Price per barrel Value of 1,000 barrel contract
January $15.00 $15,000
April
$16.00 $16,000

* For simplicity, examples do not take into account commissions and other transaction costs. These costs are important. You should be sure you understand them.

Suppose, instead, that rather than rising to $16 a barrel, the July crude oil price by April has declined to $14 and that, to avoid the possibility of further loss, you elect to sell the contract at that price. On the 1,000 barrel contract your loss would come to $1,000 plus transaction costs.

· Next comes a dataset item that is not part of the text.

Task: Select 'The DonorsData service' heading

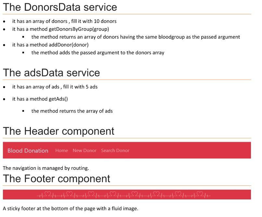Action: (x=60, y=7)
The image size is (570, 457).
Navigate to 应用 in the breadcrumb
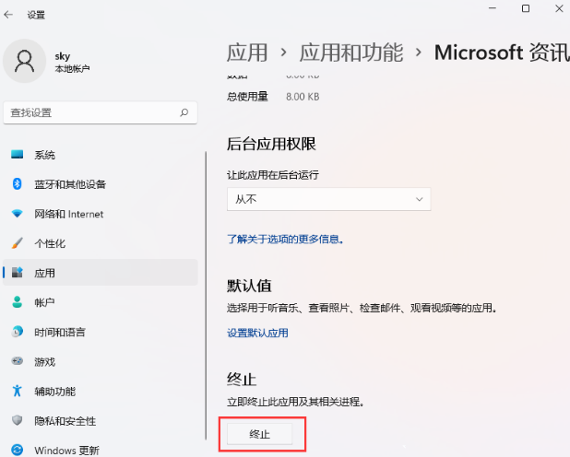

Price per barrel Value of 1,000 barrel contract
January Buy 1 July crude oil futures contract $15.00 $15,000
April Sell 1 July crude oil futures contract $14.00 $14,000
Loss $1.00 $1,000

Note that if at any time the loss on the open position had reduced funds in your margin account to below the maintenance margin level, you would have received a margin call for whatever sum was needed to restore your account to the amount of the initial margin requirement.

Selling (Going Short) to Profit from an Expected Price Decrease

The only way going short to profit from an expected price decrease differs from going long to profit from an expected price increase is the sequence of the trades. Instead of first buying a futures contract, you first sell a futures contract. If, as you expect, the price does decline, a profit can be realized by later purchasing an offsetting futures contract at the lower price. The gain per unit will be the amount by which the purchase price is below the earlier selling price. Margin requirements for selling a futures contract are the same as for buying a futures contract, and daily profits or losses are credited or debited to the account in the same way.

For example, suppose it’s August and between now and year end you expect the overall level of stock prices to decline. The S&P 500 Stock Index is currently at 1200. You deposit an initial margin of $15,000 and sell one December S&P 500 futures contract at 1200. Each one point change in the index results in a $250 per contract profit or loss. A decline of 100 points by November would thus yield a profit, before transaction costs, of $25,000 in roughly three months time. A gain of this magnitude on less than a 10 percent change in the index level is an illustration of leverage working to your advantage.

S&P 500 Index Value of Contract (Index x $250)
August Sell 1 December S&P 500 futures contract 1,200 $300,000
November Buy 1 December S&P 500 futures contract 1,100 $275,000
Profit 100 points $25,000

Assume stock prices, as measured by the S&P 500, increase rather than decrease and by the time you decide to liquidate the position in November (by making an offsetting purchase), the index has risen to 1300, the outcome would be as follows:

S&P 500 Index Value of Contract (Index x $250)
August Sell 1 December S&P 500 futures contract 1,200 $300,000
November Buy 1 December S&P 500 futures contract 1,300 $325,000
Loss 100 points $25,000

A loss of this magnitude ($25,000, which is far in excess of your $15,000 initial margin deposit) on less than a 10 percent change in the index level is an illustration of leverage working to your disadvantage. It’s the other edge of the sword.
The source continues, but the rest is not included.